How does Codename One work?

Codename One has an optional SaaS approach so this might (and probably will) change in the future to accommodate improved architectures. Notice that Codename One also provides an option to build offline which means corporations that have policies forbidding such cloud architectures can still use Codename One with some additional overhead/complexity. It also means you can use it for free without ever working with the build servers.

Currently on Android the standard Java code is executed as is. Java 8 syntax is translated using retrolambda for all platforms when its used. This allows it to be compatible to all Android versions as well as other ports.

On iOS Codename One built & open sourced ParparVM which is a very conservative VM. ParparVM features a concurrent (non-blocking) GC and it is written entirely in Java/C. This effectively means that an xcode project is generated and compiled on the build servers so its effectively as if you handcoded a native app and thus “future proof” for changes made by Apple. E.g. with recent 64bit and bitcode changes to iOS builds ParparVM needed no modifications to comply with those changes.

In the past Codename One used XMLVM to generate native code in a very similar way but the XMLVM solution was too generic for the needs of Codename One.

iOS builds are compiled and signed on Macs in the cloud using xcode (the official Apple build tool). This makes them compatible with current/future changes from Apple and allows developers to use Windows/Linux while targeting iOS. You can read more about the compatibility of ParparVM to iOS here.

In the past Codename One supported Windows Phone using a C# translator that relied on XMLVM but it was not an ideal approach. Notice that the XMLVM backend that translates to C# is very different from the one that was formerly used to translates to iOS. Codename One chose to discontinue that old backend as it wasn’t as powerful as the new UWP backend and doesn’t match Microsofts goals moving forward and focusing on UWP (Universal Windows Platform).

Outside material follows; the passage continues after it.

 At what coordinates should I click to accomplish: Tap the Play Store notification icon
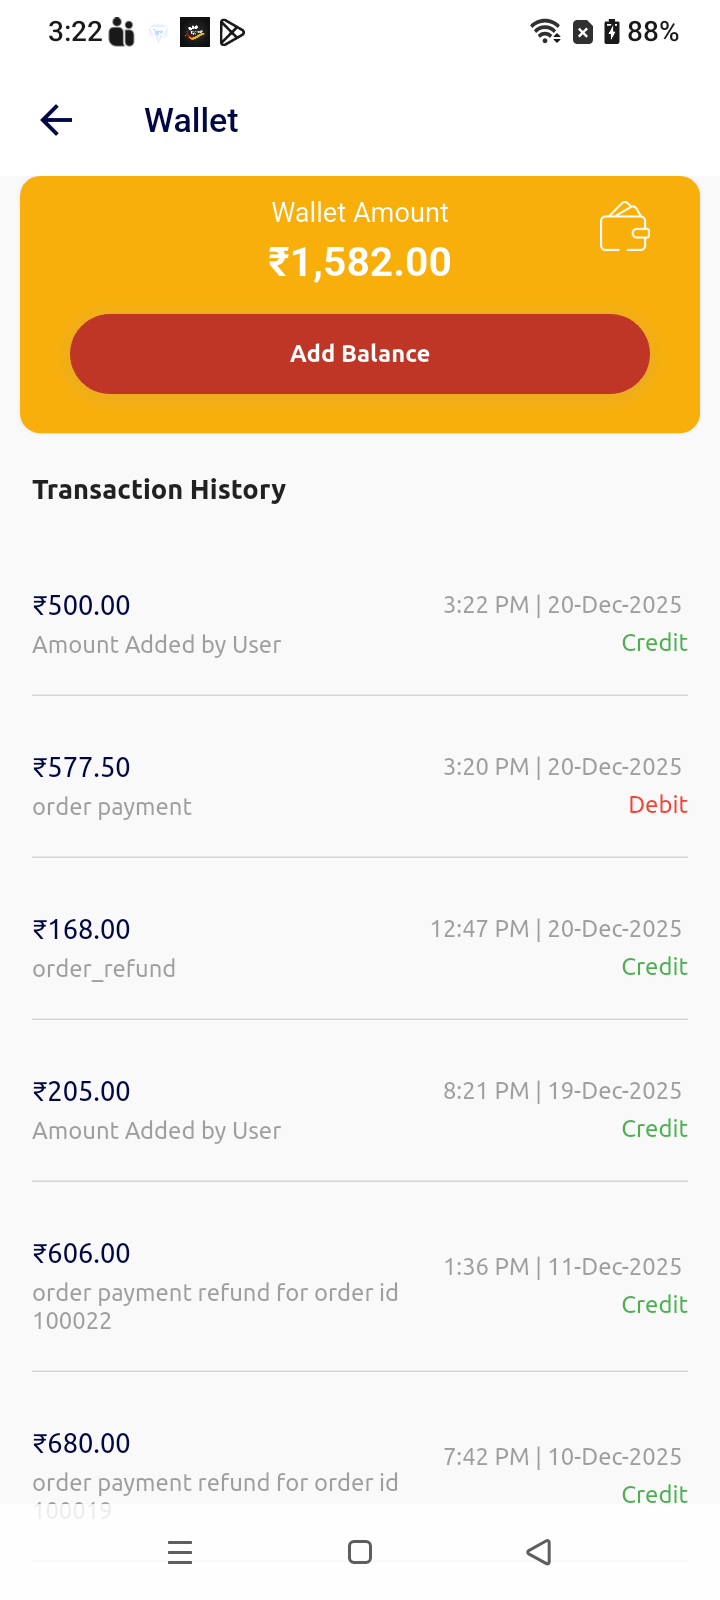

For Windows 10 desktop and Mobile support Codename One uses iKVM to target UWP (Universal Windows Platform) and has open sourced the changes to the original iKVM code in the Codename One github repository.

Notice that UWP builds are done on a Windows 10 machines in the cloud thus allowing developers to use Mac/Linux or older versions of Windows when building native windows apps…

JavaScript build targets which are available on the enterprise level subscribers use TeaVM to do the translation statically. TeaVM provides support for threading using JavaScript by breaking the app down in a rather elaborate way. To support the complex UI Codename One uses the HTML5 Canvas API which allows absolute flexibility for building applications.

For desktop builds Codename One uses javafxpackager, since both Macs and Windows machines are available in the cloud the platform specific nature of javafxpackager is not a problem.

What makes Codename One stand out is the approach it takes to UI where it uses a “lightweight architecture” to allow the UI to work seamlessly across all platforms and be developed almost entirely in Java. It is augmented by the ability to embed “heavyweight” widgets into place among the “lightweights”. You can learn more about this in this blog post. Notice that at this time peering is undergoing some improvements and now supports more elaborate usages such as layering.

A lightweight component is written entirely in Java, this allows developers to preview the application accurately in the simulators & GUI builder.

Codename One achieves fast performance by drawing using the native gaming API’s of most platforms e.g. OpenGL ES on iOS.

The core technologies behind Codename One are all open source including most of the stuff developed by Codename One itself e.g. ParparVM but also the full library, platform ports, designer tool, device skins etc. You can learn more about using the Codename One sources here.

FYI Shai Almog, the author of this answer, is the CEO of Codename One.